Carrier scattering considerations and thermoelectric power factors of half-Heuslers

Abstract

The electronic and thermoelectric (TE) transport properties of 13 n-type and p-type half-Heusler alloys are computationally examined using Boltzmann transport. The electronic scattering times resulting from all relevant phonon interactions and ionized impurity scattering (IIS) are fully accounted for using ab initio extracted parameters. We find that at room temperature the average peak TE power factors (PFs) of all materials we examine reside between 5 and 10 mW mK⁻². We also find that the combination of IIS and the long range polar optical phonon (POP) scattering is more influential in determining the electronic transport and PF over all other non-polar phonon interactions (acoustic and optical phonon transport).

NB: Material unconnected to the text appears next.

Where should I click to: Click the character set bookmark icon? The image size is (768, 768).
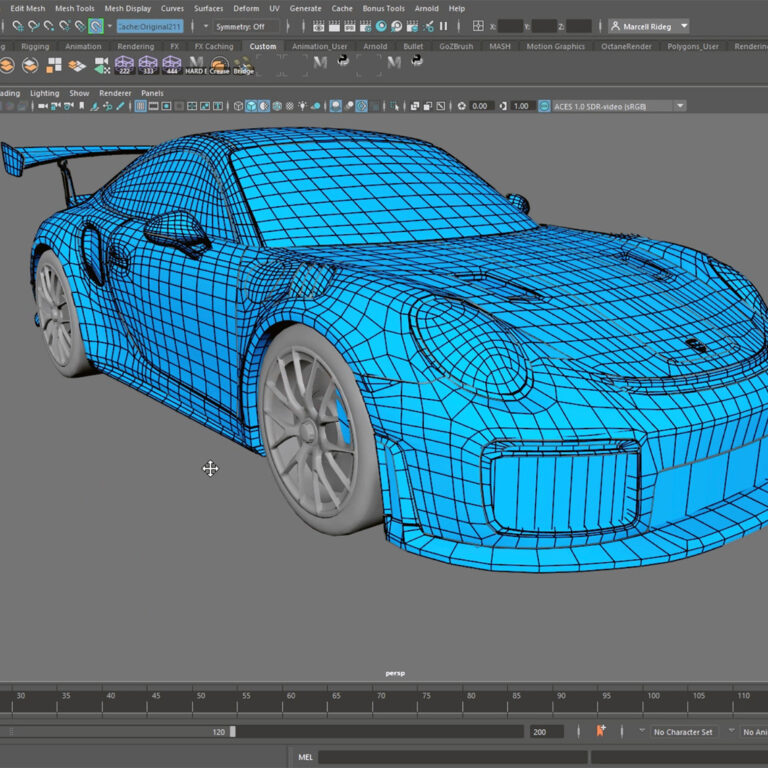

In fact, the combination of POP and IIS determines the thermoelectric power factor of the half-Heuslers examined on average by about 65%. The results highlight the crucial impact of Coulombic scattering processes (POP and IIS) on the TE properties of half-Heusler alloys and provide profound insight for understanding transport, which can be applied widely in other complex bandstructure materials. In terms of computation expense, the computationally cheaper POP and IIS provide an acceptable first-order estimate of the power factor of these materials, while the non-polar contributions, which require more expensive ab initio calculations, could be of secondary importance.